Instructions for the task:
Check every line of the entries for the string "computer" and return the ones that contain it.

Information shown:
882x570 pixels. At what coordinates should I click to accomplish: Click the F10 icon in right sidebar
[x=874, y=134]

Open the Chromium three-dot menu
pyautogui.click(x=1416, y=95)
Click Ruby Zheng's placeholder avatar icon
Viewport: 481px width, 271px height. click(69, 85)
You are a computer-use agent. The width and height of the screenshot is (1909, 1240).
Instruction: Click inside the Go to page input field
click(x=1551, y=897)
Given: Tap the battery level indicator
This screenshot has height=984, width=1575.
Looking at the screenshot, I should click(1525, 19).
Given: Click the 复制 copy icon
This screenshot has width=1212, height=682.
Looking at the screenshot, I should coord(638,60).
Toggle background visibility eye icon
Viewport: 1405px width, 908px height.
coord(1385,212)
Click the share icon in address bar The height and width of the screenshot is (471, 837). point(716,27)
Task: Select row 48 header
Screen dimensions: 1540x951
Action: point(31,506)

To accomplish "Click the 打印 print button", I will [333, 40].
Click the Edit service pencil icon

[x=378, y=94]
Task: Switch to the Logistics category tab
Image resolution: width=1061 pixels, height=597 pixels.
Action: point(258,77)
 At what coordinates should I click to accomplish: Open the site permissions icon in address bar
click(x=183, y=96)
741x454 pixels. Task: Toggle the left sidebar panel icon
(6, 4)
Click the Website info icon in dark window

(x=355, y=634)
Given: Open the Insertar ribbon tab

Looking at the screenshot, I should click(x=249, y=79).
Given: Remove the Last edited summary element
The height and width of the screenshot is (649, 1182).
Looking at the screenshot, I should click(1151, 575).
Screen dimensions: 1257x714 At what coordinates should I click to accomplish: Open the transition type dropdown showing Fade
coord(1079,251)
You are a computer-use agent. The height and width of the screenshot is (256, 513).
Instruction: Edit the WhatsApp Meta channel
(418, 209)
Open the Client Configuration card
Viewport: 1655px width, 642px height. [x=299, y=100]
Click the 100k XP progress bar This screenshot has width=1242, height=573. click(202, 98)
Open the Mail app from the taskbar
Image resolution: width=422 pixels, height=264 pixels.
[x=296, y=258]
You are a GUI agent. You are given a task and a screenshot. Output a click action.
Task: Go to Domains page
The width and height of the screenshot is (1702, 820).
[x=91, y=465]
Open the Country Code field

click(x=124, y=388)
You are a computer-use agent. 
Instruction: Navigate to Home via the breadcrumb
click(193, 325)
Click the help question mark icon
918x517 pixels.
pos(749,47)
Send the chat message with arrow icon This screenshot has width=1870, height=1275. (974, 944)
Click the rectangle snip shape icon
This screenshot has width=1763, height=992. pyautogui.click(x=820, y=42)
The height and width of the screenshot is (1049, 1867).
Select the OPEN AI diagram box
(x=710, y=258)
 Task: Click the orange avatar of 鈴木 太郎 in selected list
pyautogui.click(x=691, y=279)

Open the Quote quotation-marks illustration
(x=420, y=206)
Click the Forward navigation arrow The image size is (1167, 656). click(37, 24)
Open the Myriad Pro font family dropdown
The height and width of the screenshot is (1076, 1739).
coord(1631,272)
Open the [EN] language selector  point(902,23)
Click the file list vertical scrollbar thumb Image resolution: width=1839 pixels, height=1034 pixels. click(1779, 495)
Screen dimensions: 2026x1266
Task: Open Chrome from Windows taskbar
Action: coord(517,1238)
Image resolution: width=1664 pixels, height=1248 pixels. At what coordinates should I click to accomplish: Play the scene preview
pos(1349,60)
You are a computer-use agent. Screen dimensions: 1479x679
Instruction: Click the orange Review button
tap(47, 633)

Reply to the exercise:
You are a computer-use agent. The width and height of the screenshot is (1909, 1240).
You are a computer-use agent. The height and width of the screenshot is (256, 513).
You are a computer-use agent. 
You are a computer-use agent. Screen dimensions: 1479x679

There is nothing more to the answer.